[Opening Document section section]

The problem is that with IE the page takes alot longer to display than on Firefox.
IE buffers the output until it is complete, then disaplays.
FF displays as it retrieves data.

Is there a setting such as buffering that I can change to make IE behave like FF and display data as it is retrieved?

- I am using PHP / apache
- I shut off buffering in PHP

-A
 
I don't think there is much apache can do for you. Something like this is usually handled better by improving the script. Have you checked the php forum?

 
Hi

RhythmAce said:
Have you checked the php forum?
Do not know... While the OP wrote :
AlbertAguirre said:
FF displays as it retrieves data.
I do not think it can be improved from the PHP script. But I agree, neither from Apache.

One pale idea. Maybe the content is sent compressed or chunked and is too hard for Explorer. But for that AlbertAguirre should show us the HTTP headers as displayed in both browsers, using add-ons :
[ul]
[li]FireFox - Live HTTP Headers[/li]
[li]Explorer - ieHTTPHeaders[/li]
[/ul]

Feherke.
 
nO COMPRESSION used. I think apache is not the answer.
I think I found it.

IE does to progressivley display data in nested dynamic width tables. I change the coding so that the table is fixed and NOT in another table and the problem was solved.

I am hoping theres another way becaus nesting tables is a critical part of design formatting.

[Closing Document section section]
[Opening Dataset excerpts section]

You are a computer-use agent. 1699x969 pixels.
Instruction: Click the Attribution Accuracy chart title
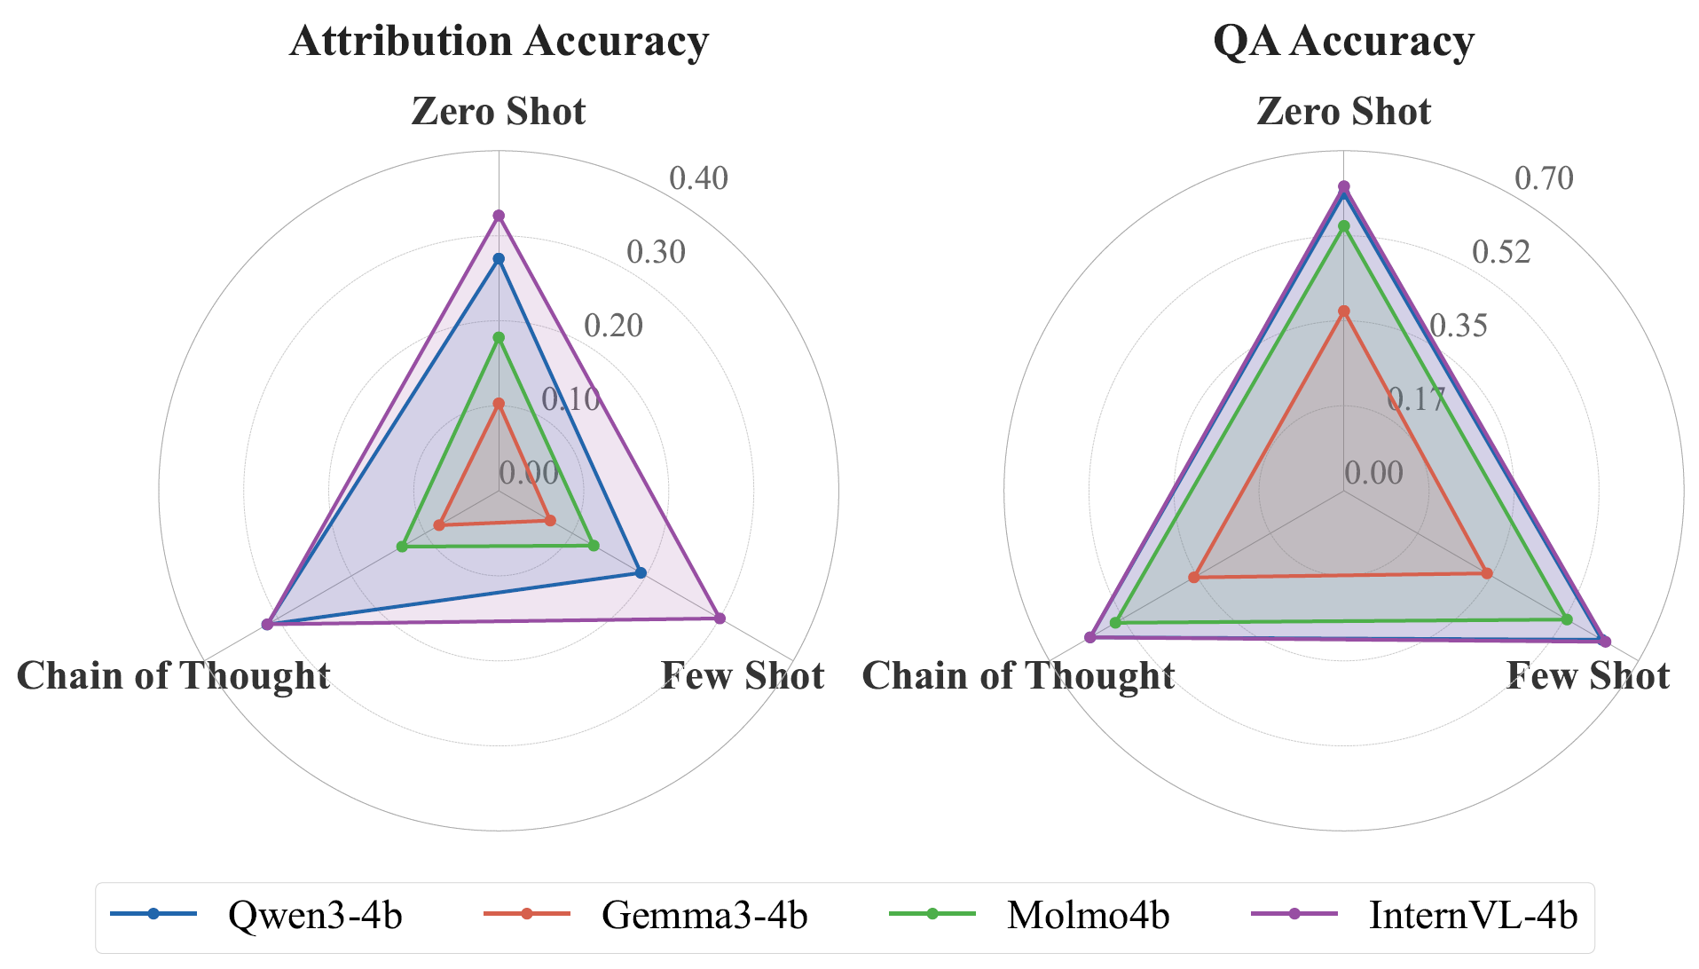[499, 42]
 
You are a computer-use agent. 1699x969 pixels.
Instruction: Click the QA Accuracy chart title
[1343, 42]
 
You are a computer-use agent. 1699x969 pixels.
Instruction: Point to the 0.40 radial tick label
[698, 178]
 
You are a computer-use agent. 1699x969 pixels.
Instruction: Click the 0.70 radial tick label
[1544, 178]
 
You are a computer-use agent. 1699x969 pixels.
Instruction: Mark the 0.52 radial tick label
[1501, 252]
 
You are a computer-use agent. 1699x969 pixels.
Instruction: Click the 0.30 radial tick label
[656, 252]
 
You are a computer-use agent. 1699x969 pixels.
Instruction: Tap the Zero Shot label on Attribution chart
[499, 112]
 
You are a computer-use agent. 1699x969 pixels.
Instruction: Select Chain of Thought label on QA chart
[1019, 676]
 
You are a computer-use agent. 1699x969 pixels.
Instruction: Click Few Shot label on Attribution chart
[743, 676]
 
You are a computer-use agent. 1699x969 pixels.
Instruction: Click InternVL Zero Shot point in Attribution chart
[499, 216]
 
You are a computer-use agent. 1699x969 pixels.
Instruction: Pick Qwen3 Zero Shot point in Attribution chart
[499, 259]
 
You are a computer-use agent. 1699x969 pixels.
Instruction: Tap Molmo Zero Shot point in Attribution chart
[499, 338]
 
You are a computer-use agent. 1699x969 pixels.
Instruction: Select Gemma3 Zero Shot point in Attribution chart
[499, 405]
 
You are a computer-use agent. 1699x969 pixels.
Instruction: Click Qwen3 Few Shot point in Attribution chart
[641, 572]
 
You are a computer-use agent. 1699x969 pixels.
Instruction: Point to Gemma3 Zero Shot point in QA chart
[1344, 311]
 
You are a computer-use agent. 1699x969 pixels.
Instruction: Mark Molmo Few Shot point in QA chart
[1567, 619]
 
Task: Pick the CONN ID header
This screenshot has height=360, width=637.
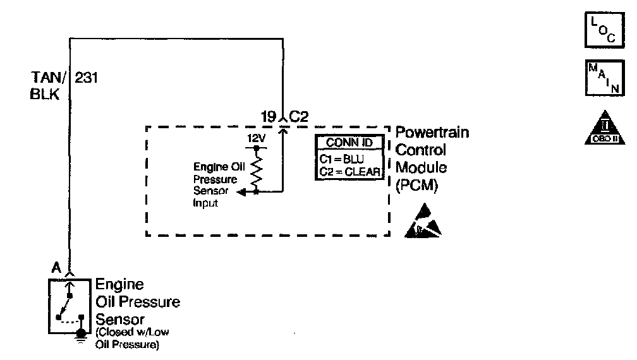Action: point(349,142)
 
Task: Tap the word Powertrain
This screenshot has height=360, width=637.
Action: point(432,134)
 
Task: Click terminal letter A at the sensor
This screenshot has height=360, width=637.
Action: point(56,267)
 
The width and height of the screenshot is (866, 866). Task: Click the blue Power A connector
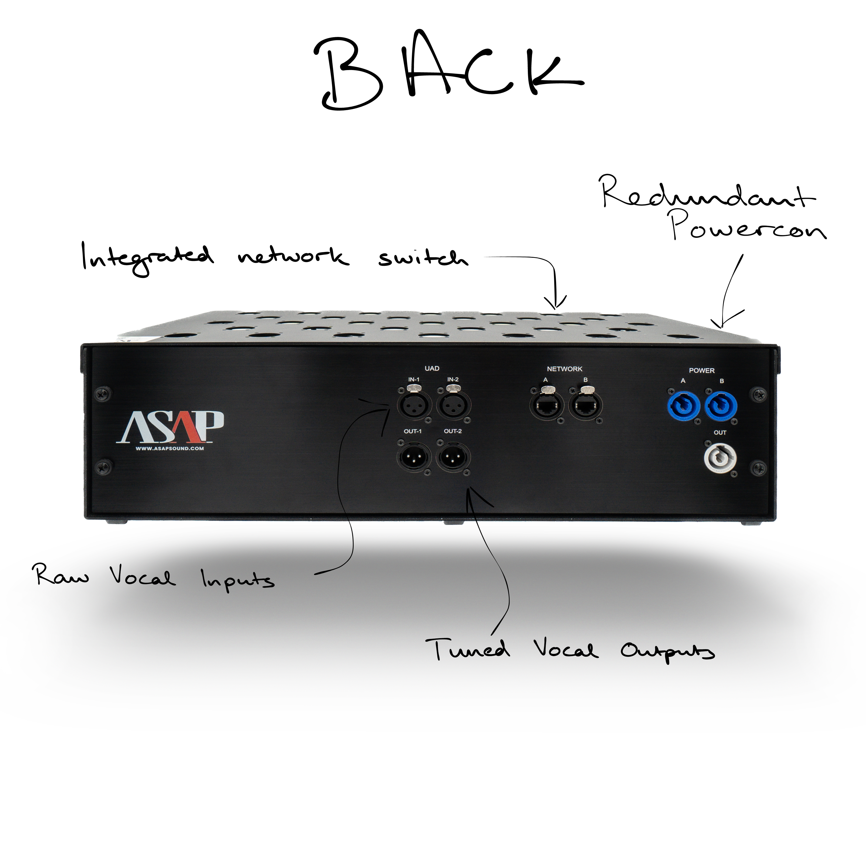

[Closing Dataset excerpts section]

How to complete this task
Please restate the forum thread about slow page display in IE from "IE buffers the" up to and including "script. Have you checked the php forum?", substituting "caching" for "buffering".

Exercise response
IE buffers the output until it is complete, then disaplays.
FF displays as it retrieves data.

Is there a setting such as caching that I can change to make IE behave like FF and display data as it is retrieved?

- I am using PHP / apache
- I shut off caching in PHP

-A
 
I don't think there is much apache can do for you. Something like this is usually handled better by improving the script. Have you checked the php forum?